▸ Record set:
☆ ☆ ☆
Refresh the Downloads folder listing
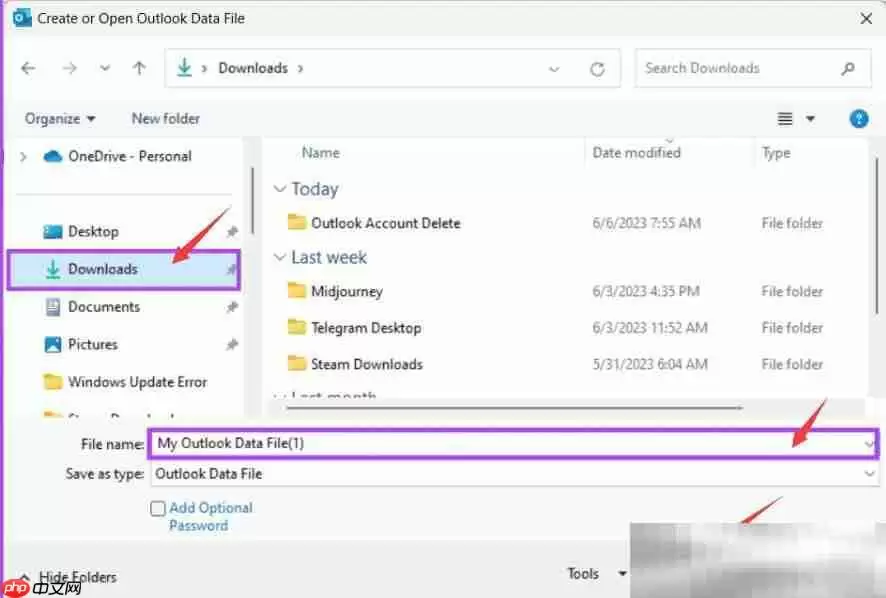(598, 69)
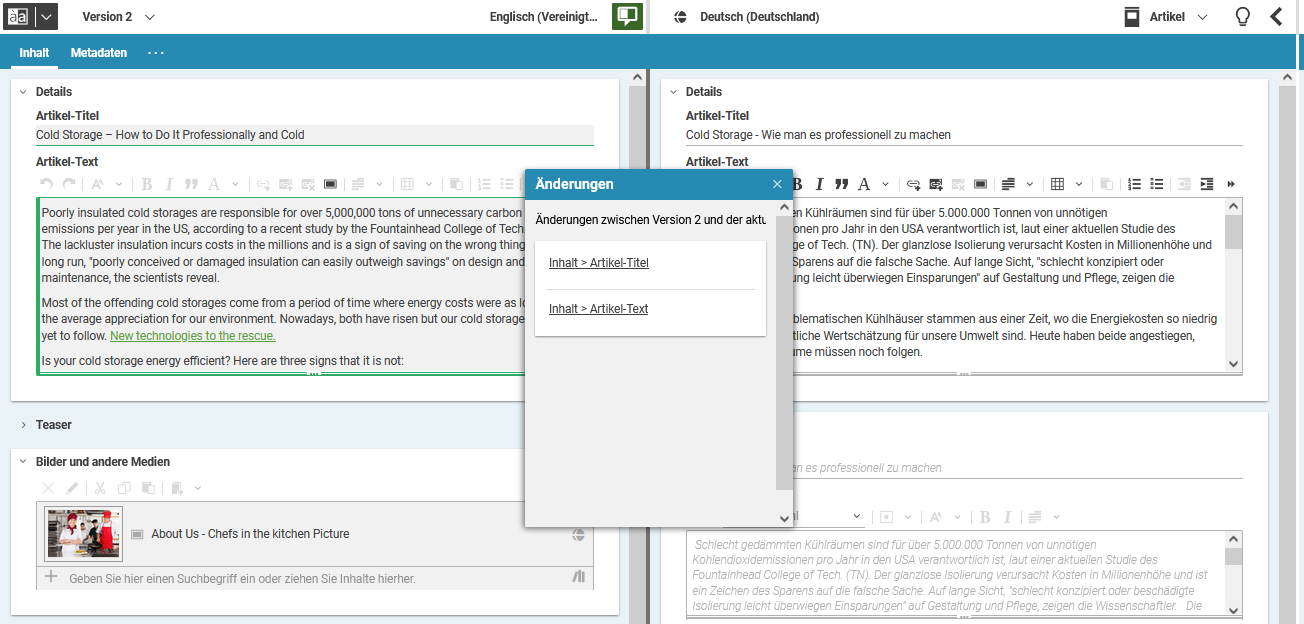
☆ ☆ ☆
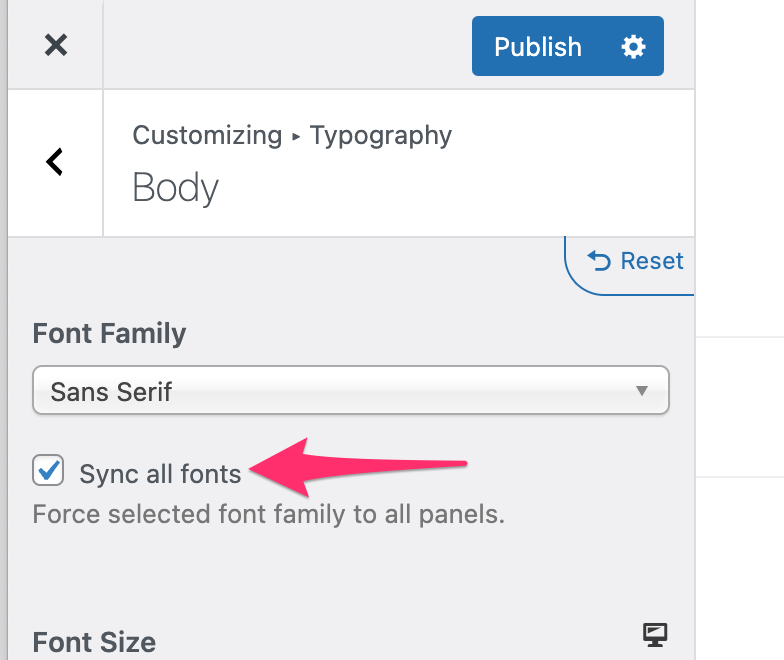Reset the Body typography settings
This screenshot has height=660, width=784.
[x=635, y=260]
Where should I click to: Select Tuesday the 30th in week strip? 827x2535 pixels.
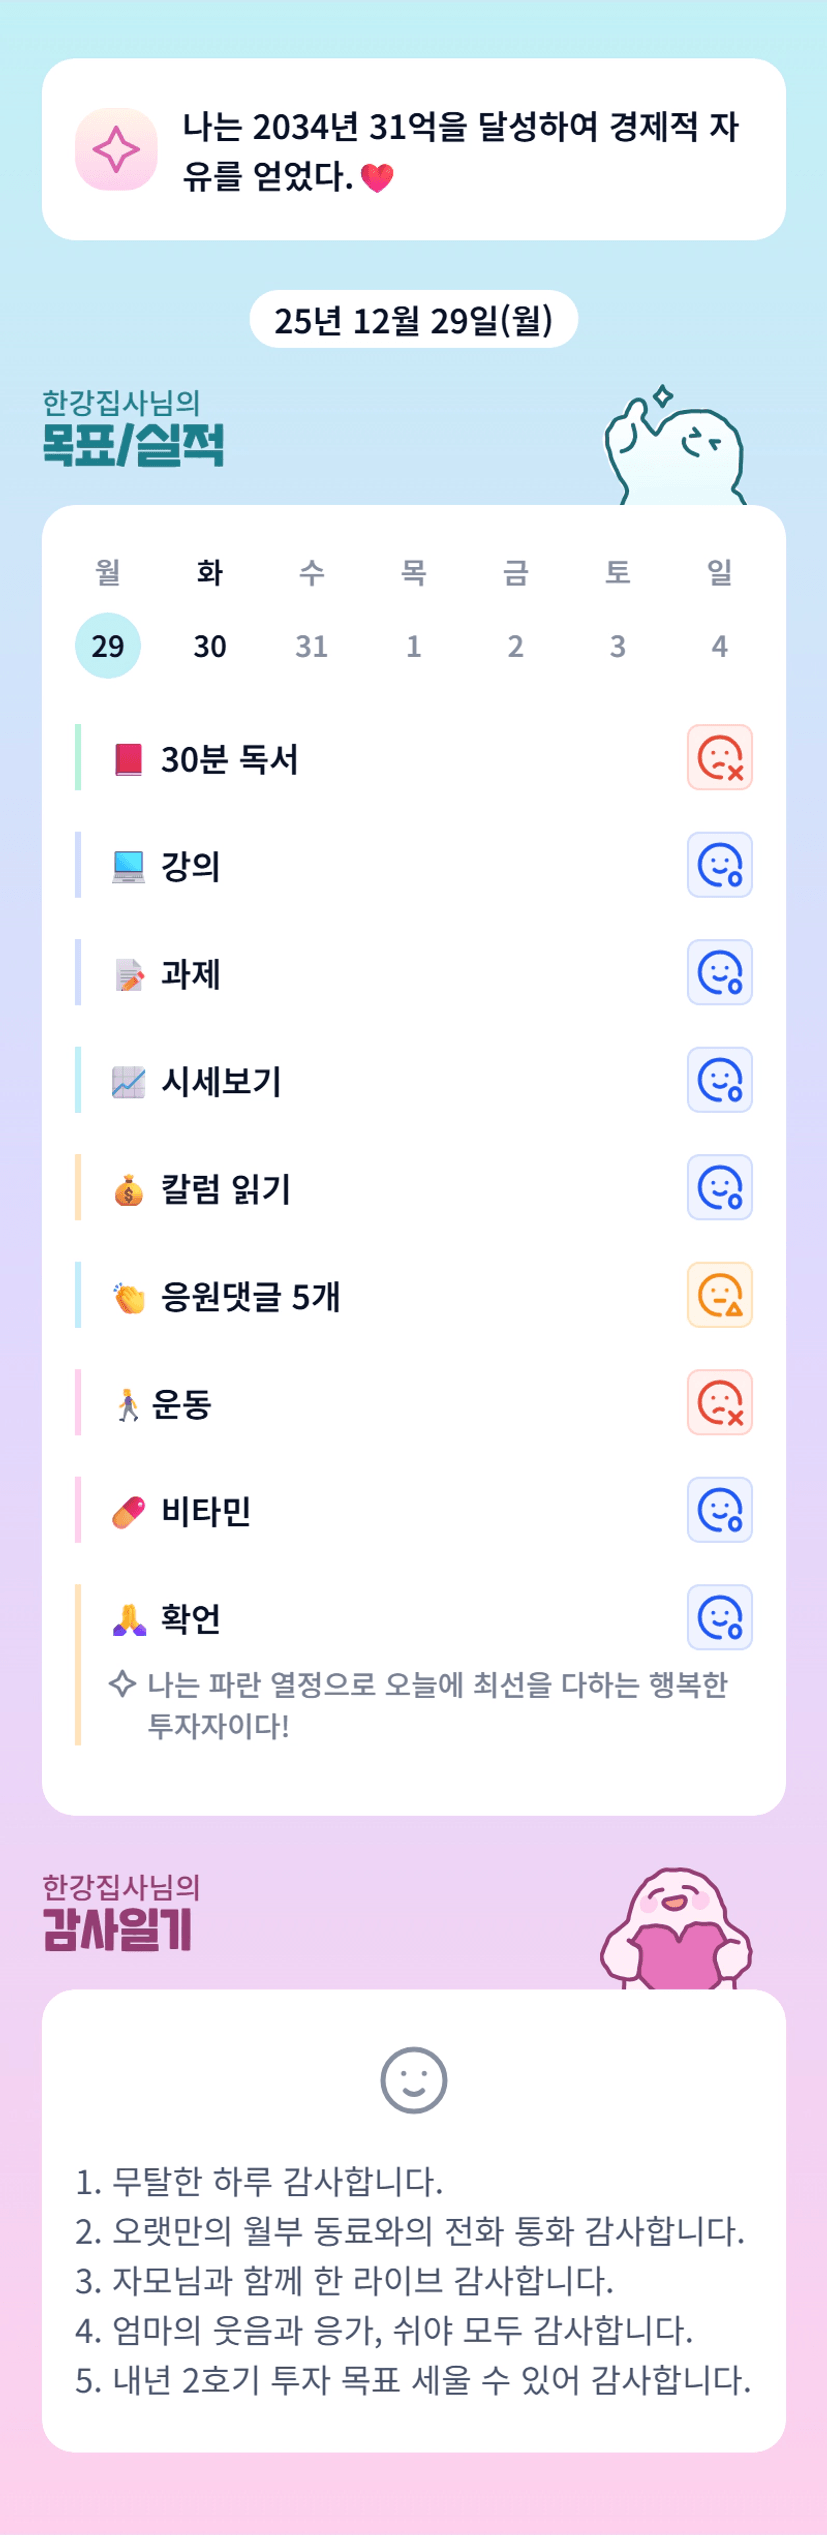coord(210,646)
☆ ☆ ☆
Recast as a JSON list of strings, one per line, the listing from the line with "Where should I" through the line with "coord(210,646)", omitting blank lines and leaving out the pictures.

▸ Exercise solution:
[
  "Where should I click to: Select Tuesday the 30th in week strip? 827x2535 pixels.",
  "coord(210,646)"
]